Pro Bono Work in Colombia: The Long and Winding Road Towards Institutionalisation

PPU

On Jan. 1, 2008, the Pro bono Declaration for the Americas came into force. This marked a true milestone for pro bono work in Latin America. The signatory law firms made the commitment that each of their lawyers would devote at least 20 hours a year to pro bono work. However, this also posed a new challenge. Law firms had to build an institutional framework dedicated to managing and promoting pro bono work to ensure that they would honour the commitment they undertook when they signed the declaration.
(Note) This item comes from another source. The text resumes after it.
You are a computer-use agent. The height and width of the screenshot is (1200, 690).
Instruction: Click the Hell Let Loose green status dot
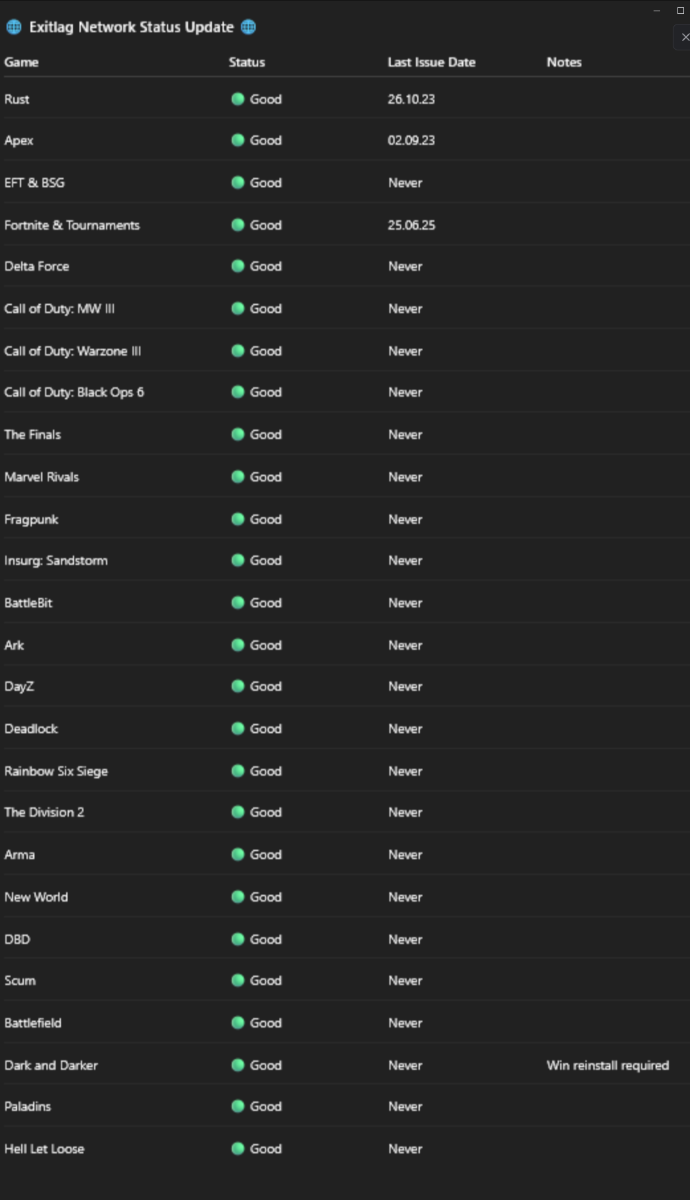[238, 1149]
Today, more than 12 years after the entry into force of the declaration, unfortunately the outlook is somewhat bittersweet. In Colombia, several law firms have made substantial progress in building a true pro bono practice, with coordinators, pro bono partners, pro bono manuals and a programme for evaluating, promoting and rewarding the pro bono work of their associates. However, Colombia, and Latin America in general, are far from fulfilling the purpose of the declaration. As this same Index revealed in 2016, the average annual pro bono contribution of lawyers in Latin America is 11.7 hours – far behind Europe, the United States, Asia and Africa, and only just over half of the commitment set forth in the declaration.

This is paradoxical to say the least. Latin America is a region in which access to justice is limited and where therefore pro bono work is even more crucial than in other regions of the world. Colombia specifically is in a post-conflict era in which it is key that victims of and former participants in our armed conflict have access to the means of peaceful resolution. In this context, programmes like Justice for a Sustainable Peace, developed by Fundación ProBono Colombia and the United States Agency for International Development, are of paramount importance. This programme, in which our firm PPU has actively participated, aims to ensure that victims of Colombia’s armed conflict have access to pro bono legal representation to resolve matters such as access to health and education services. 

In conclusion, in light of the fundamental role that pro bono work plays in access to justice in Colombia and Latin America, it is imperative that law firms take the necessary steps to make pro bono work an essential component of their corporate responsibility programmes. Law firms are not alone in this endeavour. An example is the “Guide to Establishing a Pro Bono Program at Your Law Firm” by the Cyrus R. Vance Center for International Justice, which is an exceptional starting point for law firms wishing to develop a robust pro bono practice capable of fulfilling the object and purpose of the declaration.